_WHAT IS NEEDED:_ If a line in the data below contains the word "submenu", copy it out.

• • • • • • •

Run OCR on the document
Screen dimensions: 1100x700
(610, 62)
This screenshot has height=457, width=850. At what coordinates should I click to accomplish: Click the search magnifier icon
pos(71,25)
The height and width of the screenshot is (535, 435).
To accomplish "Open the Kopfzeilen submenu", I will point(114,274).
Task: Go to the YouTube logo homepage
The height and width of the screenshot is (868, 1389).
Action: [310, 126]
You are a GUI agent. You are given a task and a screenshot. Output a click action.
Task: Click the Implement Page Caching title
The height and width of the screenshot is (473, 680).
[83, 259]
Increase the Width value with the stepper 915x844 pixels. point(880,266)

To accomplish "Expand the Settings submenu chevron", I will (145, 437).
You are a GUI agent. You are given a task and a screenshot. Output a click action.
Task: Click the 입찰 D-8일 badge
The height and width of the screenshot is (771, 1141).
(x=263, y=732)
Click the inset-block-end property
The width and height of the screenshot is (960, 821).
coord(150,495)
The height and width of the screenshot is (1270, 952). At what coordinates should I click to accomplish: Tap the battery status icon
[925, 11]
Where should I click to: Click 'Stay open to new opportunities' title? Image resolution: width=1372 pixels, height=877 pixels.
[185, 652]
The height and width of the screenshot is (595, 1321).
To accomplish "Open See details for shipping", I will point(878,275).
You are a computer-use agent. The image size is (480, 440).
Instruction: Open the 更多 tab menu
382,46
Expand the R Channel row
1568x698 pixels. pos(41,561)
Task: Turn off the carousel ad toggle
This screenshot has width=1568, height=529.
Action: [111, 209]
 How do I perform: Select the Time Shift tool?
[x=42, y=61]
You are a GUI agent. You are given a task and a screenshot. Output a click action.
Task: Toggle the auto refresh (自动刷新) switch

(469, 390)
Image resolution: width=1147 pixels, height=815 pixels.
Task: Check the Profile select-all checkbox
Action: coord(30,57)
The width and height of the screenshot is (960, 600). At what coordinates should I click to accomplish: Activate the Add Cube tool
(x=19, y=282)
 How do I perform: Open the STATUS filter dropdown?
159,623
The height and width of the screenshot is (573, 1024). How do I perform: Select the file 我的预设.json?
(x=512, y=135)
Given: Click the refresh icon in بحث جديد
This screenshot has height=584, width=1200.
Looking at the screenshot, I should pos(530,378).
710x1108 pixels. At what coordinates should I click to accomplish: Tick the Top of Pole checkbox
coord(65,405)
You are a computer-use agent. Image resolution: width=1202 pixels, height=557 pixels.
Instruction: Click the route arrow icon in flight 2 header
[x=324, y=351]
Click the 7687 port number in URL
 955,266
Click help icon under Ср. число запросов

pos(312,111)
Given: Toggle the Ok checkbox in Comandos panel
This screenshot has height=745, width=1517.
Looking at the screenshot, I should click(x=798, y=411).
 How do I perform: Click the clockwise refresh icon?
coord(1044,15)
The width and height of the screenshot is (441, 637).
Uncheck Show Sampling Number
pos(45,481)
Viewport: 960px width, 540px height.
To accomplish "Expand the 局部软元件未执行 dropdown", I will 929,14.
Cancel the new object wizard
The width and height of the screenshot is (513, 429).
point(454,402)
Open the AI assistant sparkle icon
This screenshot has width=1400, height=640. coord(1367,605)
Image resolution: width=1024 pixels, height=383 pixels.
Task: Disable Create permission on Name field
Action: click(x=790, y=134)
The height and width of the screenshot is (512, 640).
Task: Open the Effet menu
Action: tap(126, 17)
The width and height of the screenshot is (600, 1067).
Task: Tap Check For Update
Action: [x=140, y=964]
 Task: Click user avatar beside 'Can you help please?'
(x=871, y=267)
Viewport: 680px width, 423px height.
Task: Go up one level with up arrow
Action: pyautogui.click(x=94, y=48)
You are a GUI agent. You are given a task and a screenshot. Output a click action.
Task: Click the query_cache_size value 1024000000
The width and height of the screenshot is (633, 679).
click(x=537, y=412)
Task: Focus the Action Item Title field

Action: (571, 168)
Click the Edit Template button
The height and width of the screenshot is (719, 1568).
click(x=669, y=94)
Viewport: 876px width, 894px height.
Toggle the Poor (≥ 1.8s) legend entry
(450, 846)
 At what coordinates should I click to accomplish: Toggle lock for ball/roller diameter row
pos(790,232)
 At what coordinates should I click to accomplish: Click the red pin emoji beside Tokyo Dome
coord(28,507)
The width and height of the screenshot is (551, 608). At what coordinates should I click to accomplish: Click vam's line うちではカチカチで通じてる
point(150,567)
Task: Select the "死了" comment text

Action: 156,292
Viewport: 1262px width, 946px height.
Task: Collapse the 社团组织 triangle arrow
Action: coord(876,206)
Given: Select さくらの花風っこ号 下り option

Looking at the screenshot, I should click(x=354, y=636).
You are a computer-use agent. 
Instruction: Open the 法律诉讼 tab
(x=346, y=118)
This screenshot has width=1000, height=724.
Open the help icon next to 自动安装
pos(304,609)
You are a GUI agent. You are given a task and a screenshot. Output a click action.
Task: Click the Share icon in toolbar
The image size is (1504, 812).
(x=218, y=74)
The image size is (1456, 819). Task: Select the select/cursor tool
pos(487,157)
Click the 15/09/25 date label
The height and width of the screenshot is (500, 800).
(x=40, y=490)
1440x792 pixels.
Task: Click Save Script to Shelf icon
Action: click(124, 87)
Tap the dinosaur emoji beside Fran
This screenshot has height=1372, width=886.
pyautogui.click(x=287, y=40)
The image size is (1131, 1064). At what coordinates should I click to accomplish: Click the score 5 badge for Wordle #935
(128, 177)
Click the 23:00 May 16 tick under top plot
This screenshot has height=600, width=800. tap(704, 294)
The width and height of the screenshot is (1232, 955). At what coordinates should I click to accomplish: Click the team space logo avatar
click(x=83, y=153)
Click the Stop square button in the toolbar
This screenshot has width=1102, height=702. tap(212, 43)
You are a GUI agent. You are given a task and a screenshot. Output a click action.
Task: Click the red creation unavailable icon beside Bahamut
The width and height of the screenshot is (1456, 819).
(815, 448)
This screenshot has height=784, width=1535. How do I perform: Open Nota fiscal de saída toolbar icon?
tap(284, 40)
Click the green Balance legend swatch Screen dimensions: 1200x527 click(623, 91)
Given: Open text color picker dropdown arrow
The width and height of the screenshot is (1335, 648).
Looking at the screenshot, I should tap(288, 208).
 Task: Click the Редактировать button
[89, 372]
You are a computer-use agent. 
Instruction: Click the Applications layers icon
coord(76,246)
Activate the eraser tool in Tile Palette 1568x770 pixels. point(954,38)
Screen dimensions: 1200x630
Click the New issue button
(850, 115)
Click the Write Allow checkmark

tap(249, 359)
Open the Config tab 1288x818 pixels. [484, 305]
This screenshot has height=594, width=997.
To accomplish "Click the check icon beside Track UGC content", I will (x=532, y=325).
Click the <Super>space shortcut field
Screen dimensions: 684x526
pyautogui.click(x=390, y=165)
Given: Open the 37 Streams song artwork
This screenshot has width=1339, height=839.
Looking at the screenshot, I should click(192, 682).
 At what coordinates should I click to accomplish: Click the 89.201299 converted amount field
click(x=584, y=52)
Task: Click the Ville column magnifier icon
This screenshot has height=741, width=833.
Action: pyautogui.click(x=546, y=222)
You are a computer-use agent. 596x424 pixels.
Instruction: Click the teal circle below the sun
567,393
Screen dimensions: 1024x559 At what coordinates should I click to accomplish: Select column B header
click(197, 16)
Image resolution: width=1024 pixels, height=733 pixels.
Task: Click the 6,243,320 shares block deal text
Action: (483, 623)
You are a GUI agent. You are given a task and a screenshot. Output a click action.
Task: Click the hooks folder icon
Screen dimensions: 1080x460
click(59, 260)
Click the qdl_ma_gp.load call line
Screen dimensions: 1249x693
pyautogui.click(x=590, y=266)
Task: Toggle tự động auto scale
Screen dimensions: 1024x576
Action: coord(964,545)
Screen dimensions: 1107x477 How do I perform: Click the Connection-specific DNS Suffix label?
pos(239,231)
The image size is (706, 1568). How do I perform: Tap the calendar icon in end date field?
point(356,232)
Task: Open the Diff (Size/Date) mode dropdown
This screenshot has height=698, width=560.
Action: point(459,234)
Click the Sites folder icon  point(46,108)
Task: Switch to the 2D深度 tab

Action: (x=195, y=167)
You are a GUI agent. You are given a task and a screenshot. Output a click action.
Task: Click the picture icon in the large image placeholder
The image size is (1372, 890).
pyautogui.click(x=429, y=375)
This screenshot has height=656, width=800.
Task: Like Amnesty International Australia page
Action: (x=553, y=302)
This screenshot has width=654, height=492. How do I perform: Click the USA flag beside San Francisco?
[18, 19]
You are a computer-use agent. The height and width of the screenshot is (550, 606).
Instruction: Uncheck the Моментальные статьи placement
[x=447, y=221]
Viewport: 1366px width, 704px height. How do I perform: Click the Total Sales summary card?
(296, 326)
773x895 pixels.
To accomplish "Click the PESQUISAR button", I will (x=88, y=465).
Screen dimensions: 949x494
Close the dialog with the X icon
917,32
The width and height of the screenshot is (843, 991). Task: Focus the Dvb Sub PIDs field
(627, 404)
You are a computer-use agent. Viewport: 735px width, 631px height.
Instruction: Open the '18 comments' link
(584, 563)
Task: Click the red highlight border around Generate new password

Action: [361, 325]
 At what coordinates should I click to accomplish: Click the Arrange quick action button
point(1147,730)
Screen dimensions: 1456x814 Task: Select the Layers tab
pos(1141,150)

• • • • • • •

_TASK OUTPUT:_
To accomplish "Open the Kopfzeilen submenu", I will point(114,274).
To accomplish "Expand the Settings submenu chevron", I will (145, 437).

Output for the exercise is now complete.